To conclude, I would like to share a word of advice:

Dear Humanities scholars and students,
appreciate the practical, collaborative work of the Digital Humanities and its tools. Try to take a walk in the meeting place called ‘Digital Humanities’ and ask your unanswered question.
In the end, ask yourself: if the Digital Humanities can revitalise the Humanities, do we want to be rescued? If yes, the way is collaboration.

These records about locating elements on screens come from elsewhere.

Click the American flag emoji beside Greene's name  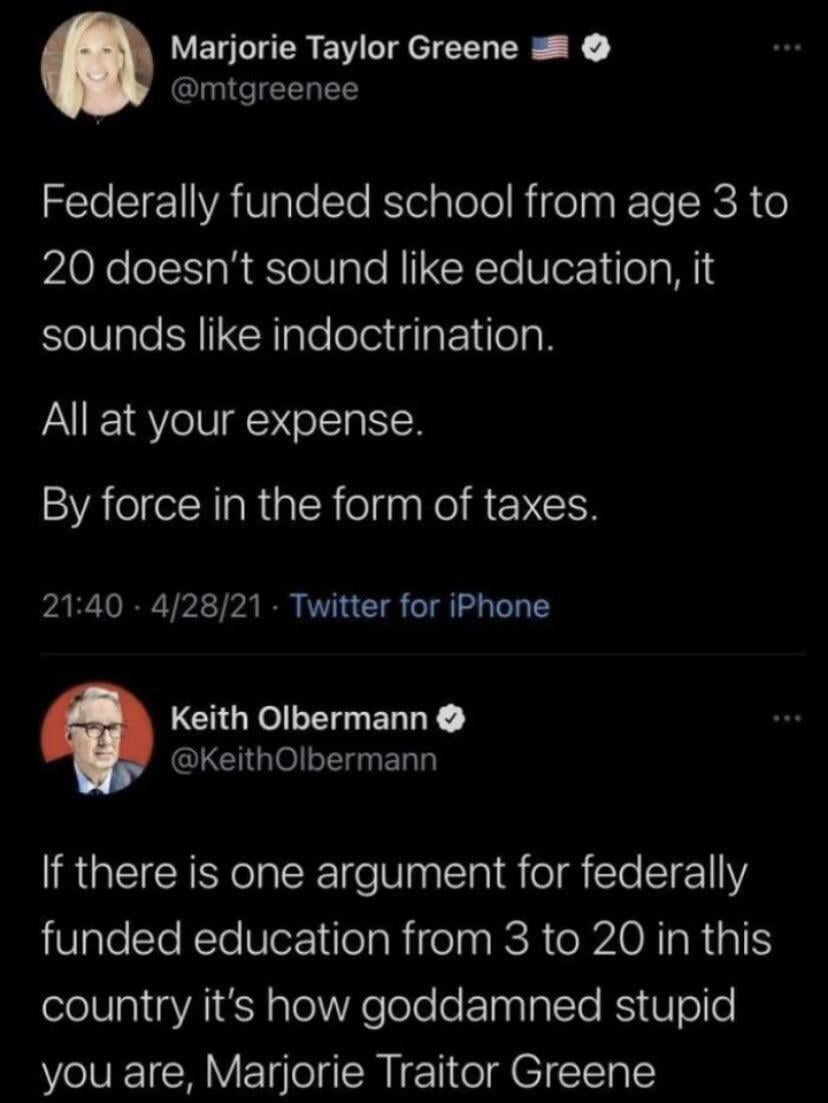(x=545, y=48)
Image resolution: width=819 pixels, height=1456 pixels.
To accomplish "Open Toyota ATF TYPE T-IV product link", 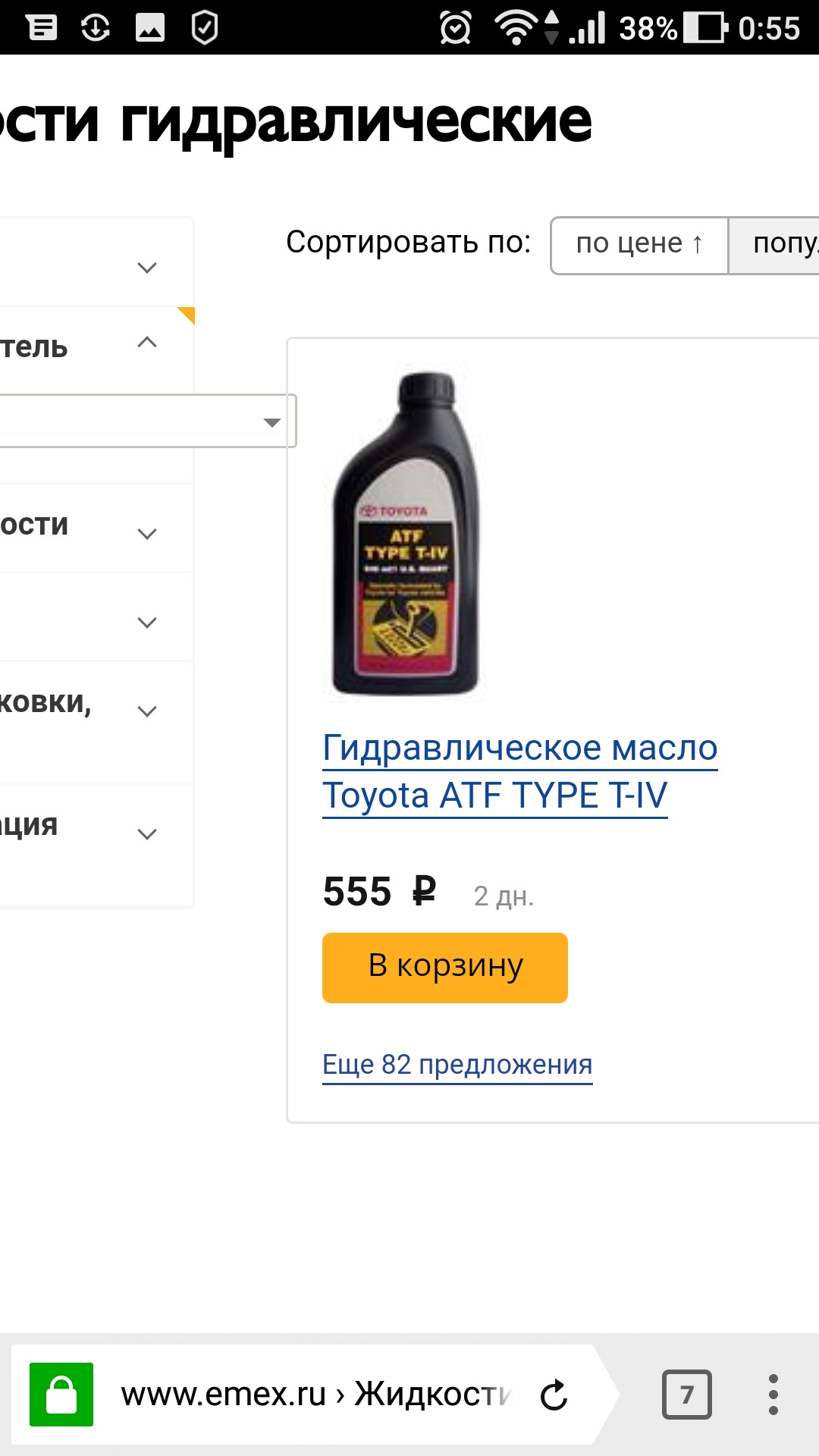I will click(519, 771).
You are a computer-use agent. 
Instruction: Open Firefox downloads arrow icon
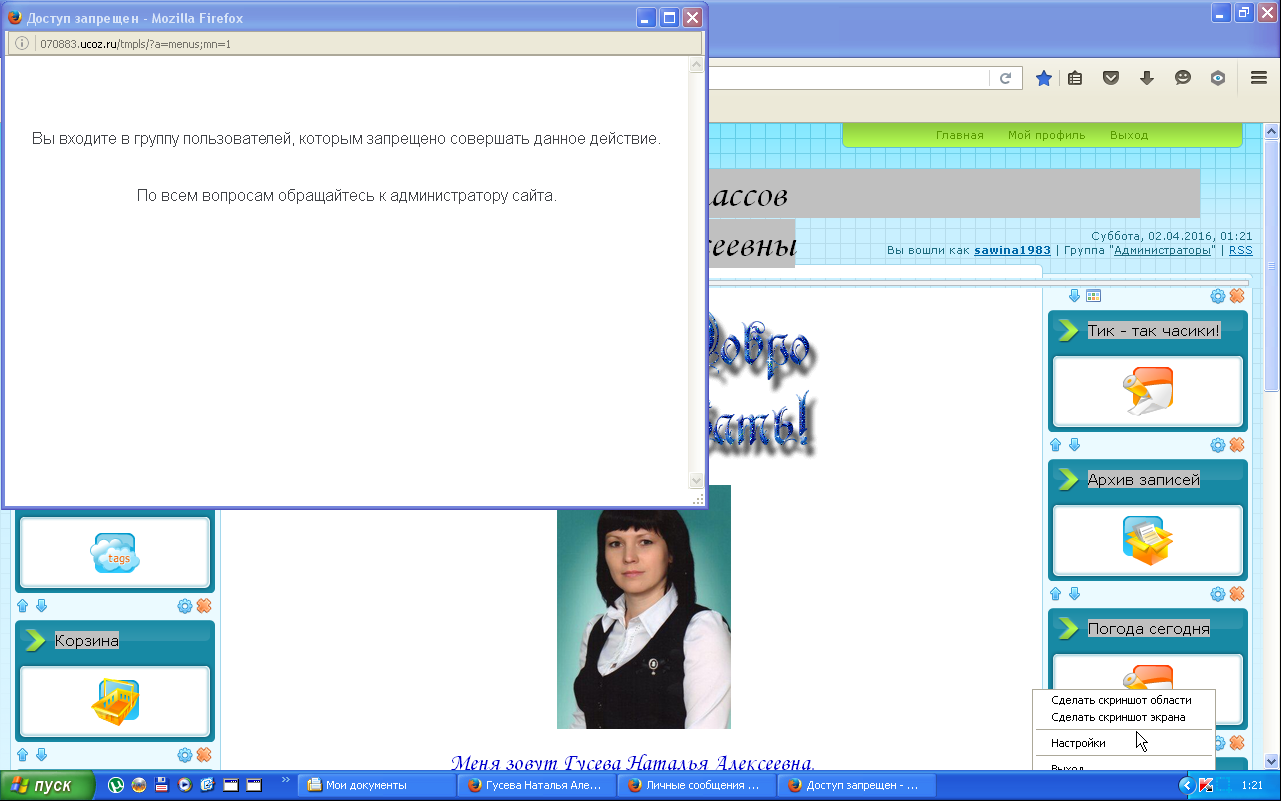[x=1147, y=78]
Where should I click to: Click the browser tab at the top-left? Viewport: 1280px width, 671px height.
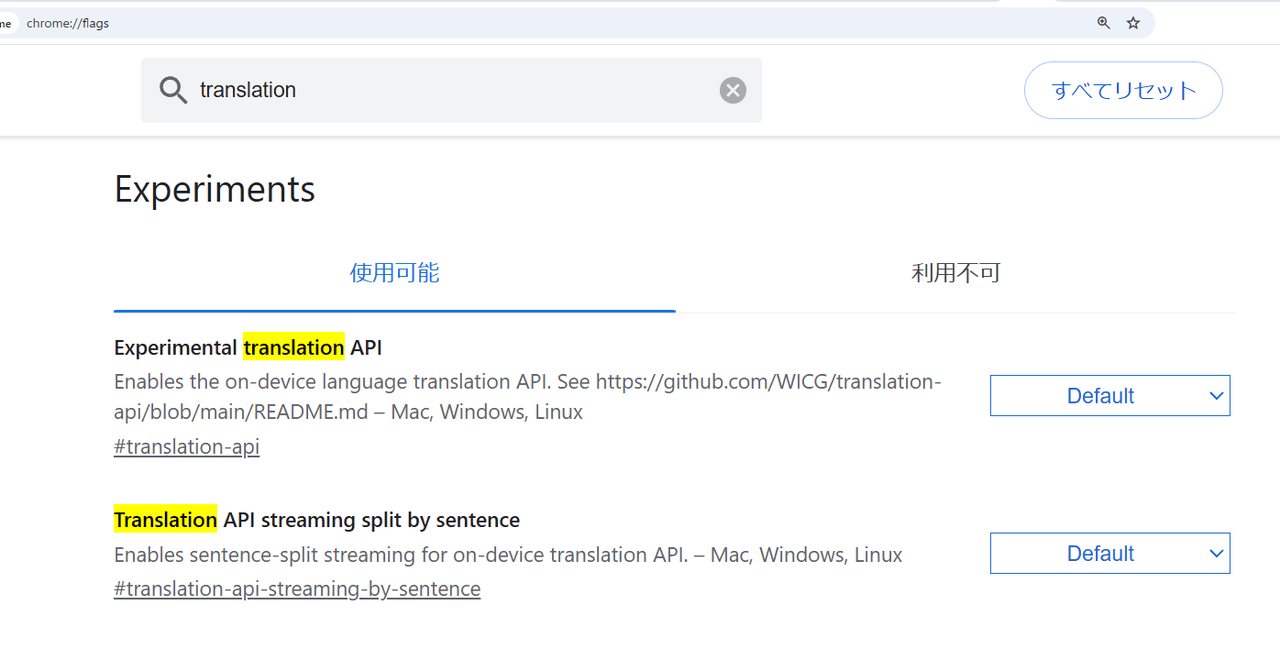(8, 22)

[1] W. Pannapacker, “‘Big Tent Digital Humanities,’ a View From the Edge, Part 2”, in Chronicle of Higher Education, 18 September 2011, viewed on 23/10/2019, https://www.chronicle.com/article/Big-Tent-Digital-Humanities-a/129036

[2] P. Svensson, “The digital humanities as a humanities project”. Arts and Humanities in Higher Education, vol. 11(1-2), 2012, pp. 42-60. https://doi.org/10.1177/1474022211427367

[3] W. Pannapacker, “‘Big Tent Digital Humanities,’ a View From the Edge, Part 1”, in Chronicle of Higher Education, 31 July 2011, viewed on 23/10/2019, https://www.chronicle.com/article/Big-Tent-Digital-Humanities/128434

[4] P. Svensson, Arts and Humanities in Higher Education, p. 46.